[Stored data entries]
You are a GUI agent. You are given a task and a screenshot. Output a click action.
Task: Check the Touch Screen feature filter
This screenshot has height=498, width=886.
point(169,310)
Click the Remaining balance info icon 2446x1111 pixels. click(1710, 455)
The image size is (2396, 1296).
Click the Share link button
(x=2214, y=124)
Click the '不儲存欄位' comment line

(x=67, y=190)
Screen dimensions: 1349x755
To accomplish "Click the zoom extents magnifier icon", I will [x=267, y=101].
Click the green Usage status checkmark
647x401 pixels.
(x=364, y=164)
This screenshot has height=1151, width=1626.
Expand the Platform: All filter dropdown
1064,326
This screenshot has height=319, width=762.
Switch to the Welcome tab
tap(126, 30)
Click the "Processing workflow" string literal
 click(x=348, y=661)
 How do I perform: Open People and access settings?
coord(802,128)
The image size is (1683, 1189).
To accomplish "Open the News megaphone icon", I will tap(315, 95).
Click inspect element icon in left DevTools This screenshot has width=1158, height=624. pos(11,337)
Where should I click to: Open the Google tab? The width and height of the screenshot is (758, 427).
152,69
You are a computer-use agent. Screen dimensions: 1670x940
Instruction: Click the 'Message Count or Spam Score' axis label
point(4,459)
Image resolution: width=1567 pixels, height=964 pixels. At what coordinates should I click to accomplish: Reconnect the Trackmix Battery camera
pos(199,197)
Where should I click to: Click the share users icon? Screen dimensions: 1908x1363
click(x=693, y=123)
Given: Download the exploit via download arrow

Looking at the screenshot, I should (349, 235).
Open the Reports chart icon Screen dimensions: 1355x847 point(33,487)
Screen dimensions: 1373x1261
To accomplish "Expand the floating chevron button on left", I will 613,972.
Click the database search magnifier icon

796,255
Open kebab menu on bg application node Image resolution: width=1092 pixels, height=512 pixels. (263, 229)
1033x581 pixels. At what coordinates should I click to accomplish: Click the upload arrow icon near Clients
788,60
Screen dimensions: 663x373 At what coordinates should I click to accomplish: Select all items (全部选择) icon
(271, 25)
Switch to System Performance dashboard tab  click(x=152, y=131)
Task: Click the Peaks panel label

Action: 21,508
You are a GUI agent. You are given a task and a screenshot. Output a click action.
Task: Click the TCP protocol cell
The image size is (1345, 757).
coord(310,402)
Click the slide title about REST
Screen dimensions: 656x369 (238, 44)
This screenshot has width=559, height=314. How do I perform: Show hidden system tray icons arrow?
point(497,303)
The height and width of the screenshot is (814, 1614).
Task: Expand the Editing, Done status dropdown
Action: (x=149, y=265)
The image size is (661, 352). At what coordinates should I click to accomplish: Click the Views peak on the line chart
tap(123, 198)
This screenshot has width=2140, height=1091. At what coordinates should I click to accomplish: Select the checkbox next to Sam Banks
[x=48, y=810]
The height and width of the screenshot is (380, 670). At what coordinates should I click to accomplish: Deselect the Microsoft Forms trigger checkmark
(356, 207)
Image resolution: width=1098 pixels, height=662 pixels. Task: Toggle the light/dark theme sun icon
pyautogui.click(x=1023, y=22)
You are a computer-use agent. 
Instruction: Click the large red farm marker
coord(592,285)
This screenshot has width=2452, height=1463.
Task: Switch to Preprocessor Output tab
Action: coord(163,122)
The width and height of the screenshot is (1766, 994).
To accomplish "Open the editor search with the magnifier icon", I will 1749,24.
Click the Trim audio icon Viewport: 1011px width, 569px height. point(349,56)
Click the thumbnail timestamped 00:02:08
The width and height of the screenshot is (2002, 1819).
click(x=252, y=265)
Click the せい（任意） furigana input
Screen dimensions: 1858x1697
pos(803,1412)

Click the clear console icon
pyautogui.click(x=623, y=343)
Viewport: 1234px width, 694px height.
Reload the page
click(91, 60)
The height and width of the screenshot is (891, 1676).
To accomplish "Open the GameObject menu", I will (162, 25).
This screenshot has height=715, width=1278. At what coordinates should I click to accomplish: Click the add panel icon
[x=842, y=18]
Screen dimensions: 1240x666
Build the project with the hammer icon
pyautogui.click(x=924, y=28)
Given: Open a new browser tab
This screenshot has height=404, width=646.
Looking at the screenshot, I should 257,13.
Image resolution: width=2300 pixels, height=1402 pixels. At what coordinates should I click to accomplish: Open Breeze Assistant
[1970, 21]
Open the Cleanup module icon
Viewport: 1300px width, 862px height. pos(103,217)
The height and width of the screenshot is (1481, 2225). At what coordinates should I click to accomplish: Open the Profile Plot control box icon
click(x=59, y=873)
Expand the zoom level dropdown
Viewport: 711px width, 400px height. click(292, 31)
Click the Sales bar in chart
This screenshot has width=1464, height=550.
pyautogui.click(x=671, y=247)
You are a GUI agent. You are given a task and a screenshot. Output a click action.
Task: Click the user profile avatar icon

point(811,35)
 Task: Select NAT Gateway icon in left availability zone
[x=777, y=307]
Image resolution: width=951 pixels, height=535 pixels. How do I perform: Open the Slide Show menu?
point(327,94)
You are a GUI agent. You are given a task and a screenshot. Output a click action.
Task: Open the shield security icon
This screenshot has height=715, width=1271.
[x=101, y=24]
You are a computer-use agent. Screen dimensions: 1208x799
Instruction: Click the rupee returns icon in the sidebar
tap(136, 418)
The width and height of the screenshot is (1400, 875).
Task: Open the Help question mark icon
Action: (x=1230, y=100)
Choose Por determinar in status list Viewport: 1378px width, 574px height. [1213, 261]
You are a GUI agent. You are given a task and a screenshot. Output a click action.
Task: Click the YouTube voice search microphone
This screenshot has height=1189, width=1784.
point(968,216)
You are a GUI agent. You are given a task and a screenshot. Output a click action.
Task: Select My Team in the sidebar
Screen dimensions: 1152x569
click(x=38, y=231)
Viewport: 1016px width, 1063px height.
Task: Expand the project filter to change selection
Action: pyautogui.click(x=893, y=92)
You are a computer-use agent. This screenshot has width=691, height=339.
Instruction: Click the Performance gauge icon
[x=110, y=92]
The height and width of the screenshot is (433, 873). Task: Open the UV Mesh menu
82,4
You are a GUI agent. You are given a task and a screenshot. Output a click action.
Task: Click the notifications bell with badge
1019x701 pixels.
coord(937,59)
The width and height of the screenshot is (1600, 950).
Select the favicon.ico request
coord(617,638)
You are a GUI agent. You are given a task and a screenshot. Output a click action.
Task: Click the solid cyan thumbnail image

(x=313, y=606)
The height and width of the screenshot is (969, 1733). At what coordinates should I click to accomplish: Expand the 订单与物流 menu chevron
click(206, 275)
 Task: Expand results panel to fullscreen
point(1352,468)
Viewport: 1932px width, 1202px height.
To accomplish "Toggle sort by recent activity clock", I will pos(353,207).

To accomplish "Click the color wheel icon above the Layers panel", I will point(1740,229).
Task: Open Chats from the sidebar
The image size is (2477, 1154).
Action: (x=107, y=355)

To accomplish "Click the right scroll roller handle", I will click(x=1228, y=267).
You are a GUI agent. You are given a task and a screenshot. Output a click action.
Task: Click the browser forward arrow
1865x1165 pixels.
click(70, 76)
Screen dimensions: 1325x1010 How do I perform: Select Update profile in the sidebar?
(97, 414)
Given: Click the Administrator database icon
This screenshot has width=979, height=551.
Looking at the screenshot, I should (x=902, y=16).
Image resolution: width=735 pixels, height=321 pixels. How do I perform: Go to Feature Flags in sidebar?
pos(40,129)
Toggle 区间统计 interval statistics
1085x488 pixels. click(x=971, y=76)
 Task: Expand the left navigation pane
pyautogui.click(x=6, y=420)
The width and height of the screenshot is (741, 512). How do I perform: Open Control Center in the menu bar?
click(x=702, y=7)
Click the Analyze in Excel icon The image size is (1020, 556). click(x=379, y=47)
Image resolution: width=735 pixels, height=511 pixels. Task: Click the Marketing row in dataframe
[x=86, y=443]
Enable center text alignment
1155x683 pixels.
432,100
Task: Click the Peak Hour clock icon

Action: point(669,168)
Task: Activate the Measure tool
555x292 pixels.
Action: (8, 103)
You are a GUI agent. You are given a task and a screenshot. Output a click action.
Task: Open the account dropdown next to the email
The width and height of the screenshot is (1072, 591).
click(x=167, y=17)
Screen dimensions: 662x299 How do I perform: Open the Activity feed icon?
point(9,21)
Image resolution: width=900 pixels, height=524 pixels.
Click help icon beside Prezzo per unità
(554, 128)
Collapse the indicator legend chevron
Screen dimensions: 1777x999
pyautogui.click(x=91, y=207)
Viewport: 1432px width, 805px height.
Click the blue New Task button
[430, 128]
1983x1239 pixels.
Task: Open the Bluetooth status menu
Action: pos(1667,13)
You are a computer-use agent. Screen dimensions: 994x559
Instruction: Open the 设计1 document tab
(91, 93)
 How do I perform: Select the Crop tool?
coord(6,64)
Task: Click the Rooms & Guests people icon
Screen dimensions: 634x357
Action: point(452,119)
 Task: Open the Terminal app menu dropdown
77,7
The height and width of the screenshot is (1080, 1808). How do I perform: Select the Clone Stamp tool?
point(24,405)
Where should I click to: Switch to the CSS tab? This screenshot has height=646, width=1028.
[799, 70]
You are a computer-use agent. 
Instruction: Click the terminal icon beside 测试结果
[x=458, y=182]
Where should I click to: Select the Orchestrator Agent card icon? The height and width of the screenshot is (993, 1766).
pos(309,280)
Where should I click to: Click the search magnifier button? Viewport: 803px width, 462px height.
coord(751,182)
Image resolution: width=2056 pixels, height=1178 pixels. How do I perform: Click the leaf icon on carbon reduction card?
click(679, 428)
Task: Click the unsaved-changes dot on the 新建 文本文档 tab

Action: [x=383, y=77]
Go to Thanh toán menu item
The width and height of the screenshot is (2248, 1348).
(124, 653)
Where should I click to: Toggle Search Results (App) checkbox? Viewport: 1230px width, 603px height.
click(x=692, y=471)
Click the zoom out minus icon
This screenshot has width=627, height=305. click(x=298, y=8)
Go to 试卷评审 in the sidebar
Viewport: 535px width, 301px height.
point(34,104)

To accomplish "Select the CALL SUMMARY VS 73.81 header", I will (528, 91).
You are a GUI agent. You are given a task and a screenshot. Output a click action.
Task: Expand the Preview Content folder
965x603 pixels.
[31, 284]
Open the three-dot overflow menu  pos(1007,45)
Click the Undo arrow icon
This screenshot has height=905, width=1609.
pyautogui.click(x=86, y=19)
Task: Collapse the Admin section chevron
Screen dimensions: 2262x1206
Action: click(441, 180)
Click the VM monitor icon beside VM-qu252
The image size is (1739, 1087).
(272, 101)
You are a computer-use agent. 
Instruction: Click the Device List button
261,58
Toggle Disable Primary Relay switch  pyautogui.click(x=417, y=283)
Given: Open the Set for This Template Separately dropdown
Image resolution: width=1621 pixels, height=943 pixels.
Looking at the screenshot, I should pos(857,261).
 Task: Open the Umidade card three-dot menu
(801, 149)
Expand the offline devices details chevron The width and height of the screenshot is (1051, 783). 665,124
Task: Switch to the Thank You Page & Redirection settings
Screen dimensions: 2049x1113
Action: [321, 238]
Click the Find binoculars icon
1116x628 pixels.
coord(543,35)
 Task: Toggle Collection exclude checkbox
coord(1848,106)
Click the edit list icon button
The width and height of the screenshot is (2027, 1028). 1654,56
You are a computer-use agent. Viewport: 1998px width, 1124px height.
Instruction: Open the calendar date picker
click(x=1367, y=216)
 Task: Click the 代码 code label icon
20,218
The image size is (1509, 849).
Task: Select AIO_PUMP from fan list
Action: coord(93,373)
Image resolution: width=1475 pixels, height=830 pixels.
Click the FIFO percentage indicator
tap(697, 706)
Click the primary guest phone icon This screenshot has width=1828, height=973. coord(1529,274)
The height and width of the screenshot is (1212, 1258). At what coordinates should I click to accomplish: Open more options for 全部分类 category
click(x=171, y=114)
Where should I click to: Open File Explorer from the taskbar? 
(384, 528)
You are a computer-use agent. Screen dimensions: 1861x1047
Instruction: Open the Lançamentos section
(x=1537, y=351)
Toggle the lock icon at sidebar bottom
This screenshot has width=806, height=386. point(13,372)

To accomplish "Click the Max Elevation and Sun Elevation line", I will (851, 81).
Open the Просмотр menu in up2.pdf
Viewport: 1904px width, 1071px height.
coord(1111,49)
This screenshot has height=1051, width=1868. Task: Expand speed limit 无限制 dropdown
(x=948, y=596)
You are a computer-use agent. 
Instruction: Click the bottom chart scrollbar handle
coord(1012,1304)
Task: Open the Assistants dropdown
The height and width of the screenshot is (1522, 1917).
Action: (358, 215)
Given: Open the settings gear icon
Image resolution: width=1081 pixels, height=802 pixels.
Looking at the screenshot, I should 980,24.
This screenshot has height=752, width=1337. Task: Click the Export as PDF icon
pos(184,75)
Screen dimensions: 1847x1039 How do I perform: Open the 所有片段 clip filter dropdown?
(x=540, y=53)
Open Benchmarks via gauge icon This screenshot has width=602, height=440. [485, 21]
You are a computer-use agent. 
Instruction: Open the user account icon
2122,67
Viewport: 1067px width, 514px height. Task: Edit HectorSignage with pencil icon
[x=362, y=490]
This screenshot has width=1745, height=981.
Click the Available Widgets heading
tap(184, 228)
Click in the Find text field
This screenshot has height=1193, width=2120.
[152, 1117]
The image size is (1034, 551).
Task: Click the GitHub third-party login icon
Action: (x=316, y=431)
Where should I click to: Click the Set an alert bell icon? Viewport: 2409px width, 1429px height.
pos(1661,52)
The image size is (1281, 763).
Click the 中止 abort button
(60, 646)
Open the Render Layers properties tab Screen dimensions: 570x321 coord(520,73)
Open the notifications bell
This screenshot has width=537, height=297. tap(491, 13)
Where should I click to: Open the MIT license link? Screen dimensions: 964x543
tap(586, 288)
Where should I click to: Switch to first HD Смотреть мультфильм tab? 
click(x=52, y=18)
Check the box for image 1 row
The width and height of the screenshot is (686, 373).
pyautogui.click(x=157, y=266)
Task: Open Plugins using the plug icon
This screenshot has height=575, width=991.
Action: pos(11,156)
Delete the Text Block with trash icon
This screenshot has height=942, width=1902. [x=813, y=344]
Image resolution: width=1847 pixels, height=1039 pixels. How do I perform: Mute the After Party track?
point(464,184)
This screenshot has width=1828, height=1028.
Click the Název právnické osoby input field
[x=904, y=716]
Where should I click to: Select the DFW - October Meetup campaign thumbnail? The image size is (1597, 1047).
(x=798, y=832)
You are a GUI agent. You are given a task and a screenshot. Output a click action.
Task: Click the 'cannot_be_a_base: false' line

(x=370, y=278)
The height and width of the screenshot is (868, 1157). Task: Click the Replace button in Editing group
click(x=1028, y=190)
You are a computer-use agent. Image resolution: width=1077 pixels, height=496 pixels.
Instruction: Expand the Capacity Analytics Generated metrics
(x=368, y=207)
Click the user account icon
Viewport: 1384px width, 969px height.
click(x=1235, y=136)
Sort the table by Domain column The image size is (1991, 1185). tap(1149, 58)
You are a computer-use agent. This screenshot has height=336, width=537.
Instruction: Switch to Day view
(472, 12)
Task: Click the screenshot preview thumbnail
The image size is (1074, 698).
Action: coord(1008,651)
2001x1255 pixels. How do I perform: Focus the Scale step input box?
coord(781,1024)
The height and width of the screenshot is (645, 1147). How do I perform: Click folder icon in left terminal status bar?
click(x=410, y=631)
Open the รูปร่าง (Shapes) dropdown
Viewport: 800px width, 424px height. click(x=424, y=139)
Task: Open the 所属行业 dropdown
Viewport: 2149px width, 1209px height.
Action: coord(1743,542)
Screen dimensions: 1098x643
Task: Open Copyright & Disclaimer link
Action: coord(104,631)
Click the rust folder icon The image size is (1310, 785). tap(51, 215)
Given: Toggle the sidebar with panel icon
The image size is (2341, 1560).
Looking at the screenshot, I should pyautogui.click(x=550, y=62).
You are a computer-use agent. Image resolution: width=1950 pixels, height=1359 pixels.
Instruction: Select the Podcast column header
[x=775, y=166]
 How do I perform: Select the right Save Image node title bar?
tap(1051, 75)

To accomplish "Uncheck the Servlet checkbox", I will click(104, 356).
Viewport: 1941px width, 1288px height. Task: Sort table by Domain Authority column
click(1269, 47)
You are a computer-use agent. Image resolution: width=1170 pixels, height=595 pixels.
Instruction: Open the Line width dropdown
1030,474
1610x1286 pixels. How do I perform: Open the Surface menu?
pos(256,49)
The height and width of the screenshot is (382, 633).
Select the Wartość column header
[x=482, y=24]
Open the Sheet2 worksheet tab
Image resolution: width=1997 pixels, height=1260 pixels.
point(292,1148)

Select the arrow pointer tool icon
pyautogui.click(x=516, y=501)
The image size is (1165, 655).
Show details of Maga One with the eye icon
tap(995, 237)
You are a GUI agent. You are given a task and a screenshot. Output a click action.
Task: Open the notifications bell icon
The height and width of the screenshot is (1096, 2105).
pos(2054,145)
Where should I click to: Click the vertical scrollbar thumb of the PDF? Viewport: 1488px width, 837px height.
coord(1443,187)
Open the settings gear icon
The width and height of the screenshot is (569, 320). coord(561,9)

WHAT IS NEEDED:
Transcribe only the lines from the beginning of the entries to the line with "Click the green Usage status checkmark", inclusive, exactly as written.

TASK ANSWER:
You are a GUI agent. You are given a task and a screenshot. Output a click action.
Task: Check the Touch Screen feature filter
This screenshot has height=498, width=886.
point(169,310)
Click the Remaining balance info icon 2446x1111 pixels. click(1710, 455)
The image size is (2396, 1296).
Click the Share link button
(x=2214, y=124)
Click the '不儲存欄位' comment line

(x=67, y=190)
Screen dimensions: 1349x755
To accomplish "Click the zoom extents magnifier icon", I will [x=267, y=101].
Click the green Usage status checkmark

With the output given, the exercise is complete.